Pixel coordinate grounding data:
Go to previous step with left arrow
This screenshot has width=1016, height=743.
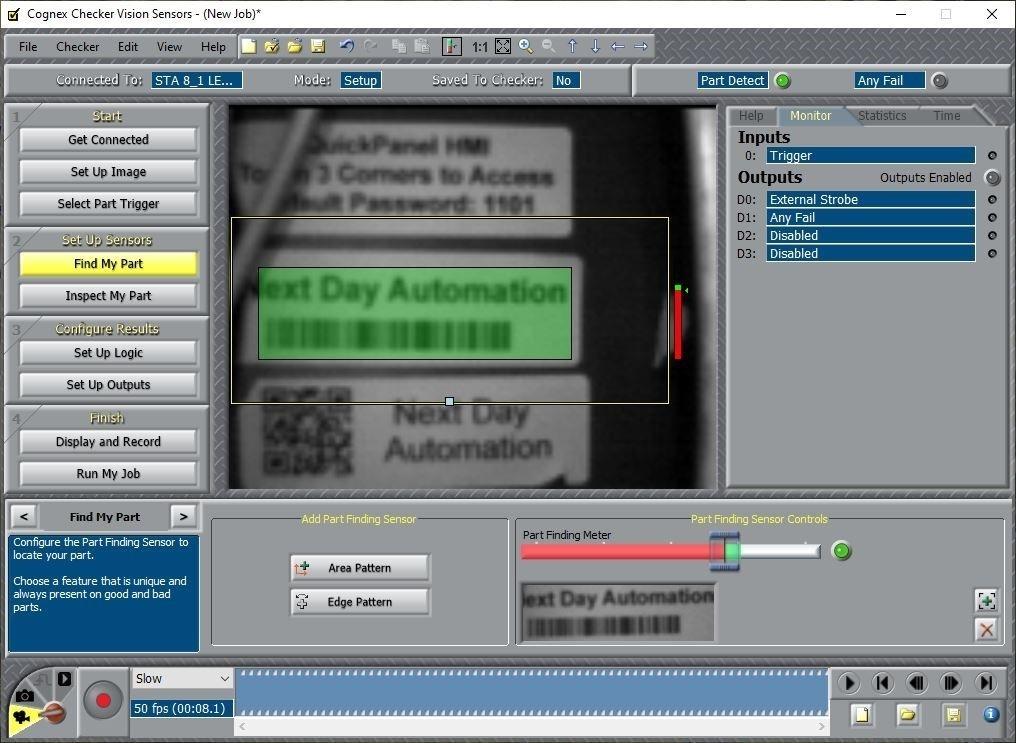coord(24,517)
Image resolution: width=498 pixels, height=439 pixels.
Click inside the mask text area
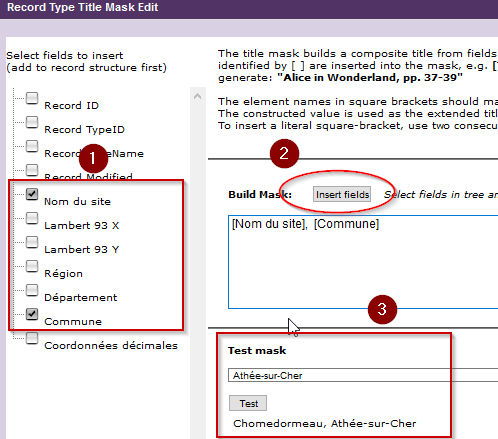click(363, 262)
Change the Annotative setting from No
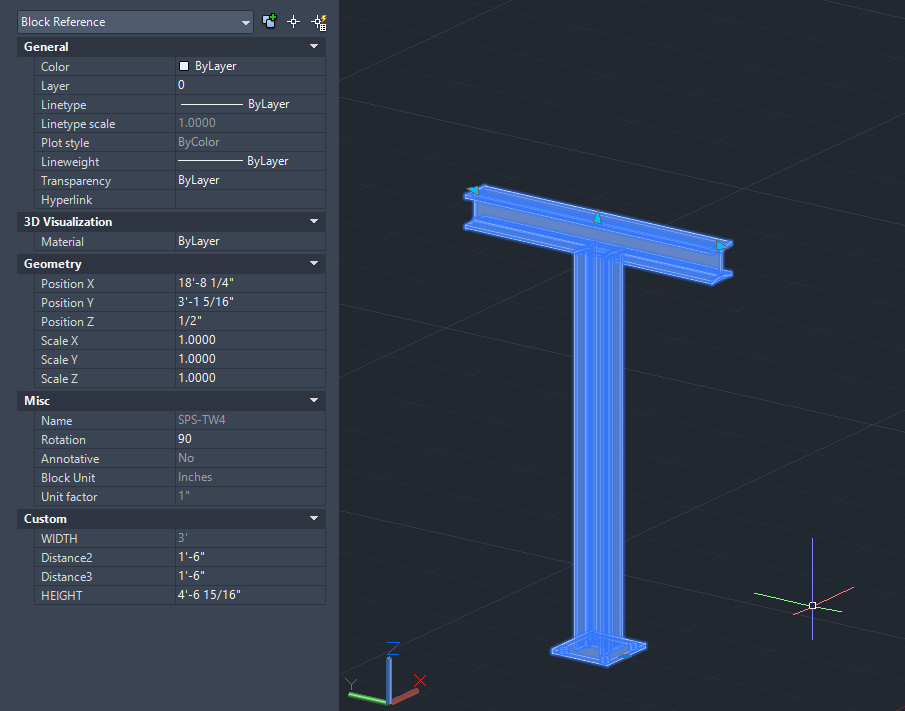 tap(249, 458)
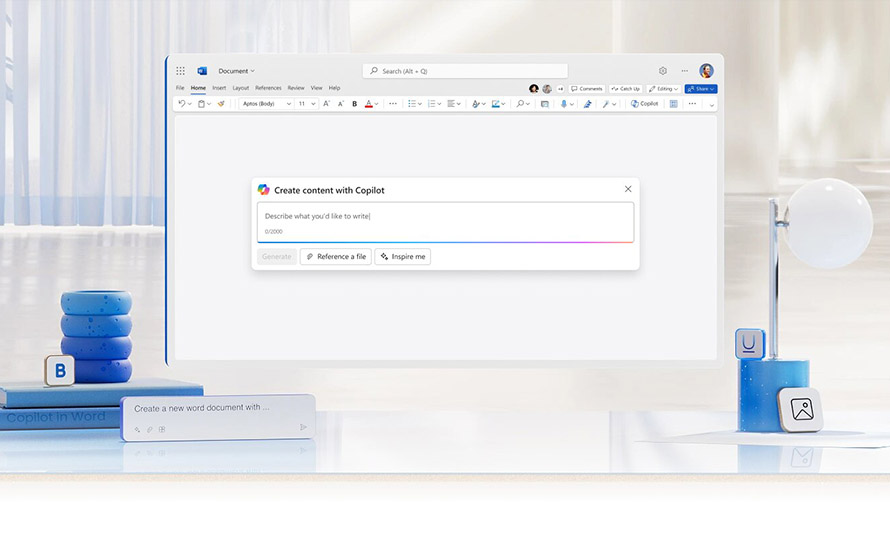890x546 pixels.
Task: Click the increase font size icon
Action: 326,104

◆ **TASK DIRECTIONS**:
Skipping all images, print the data above a second time exactly.

◆ **ANSWER SPACE**:
Go to previous step with left arrow
This screenshot has width=1016, height=743.
coord(24,517)
Image resolution: width=498 pixels, height=439 pixels.
Click inside the mask text area
click(363, 262)
Change the Annotative setting from No
 tap(249, 458)
890x546 pixels.
Task: Click the increase font size icon
Action: 326,104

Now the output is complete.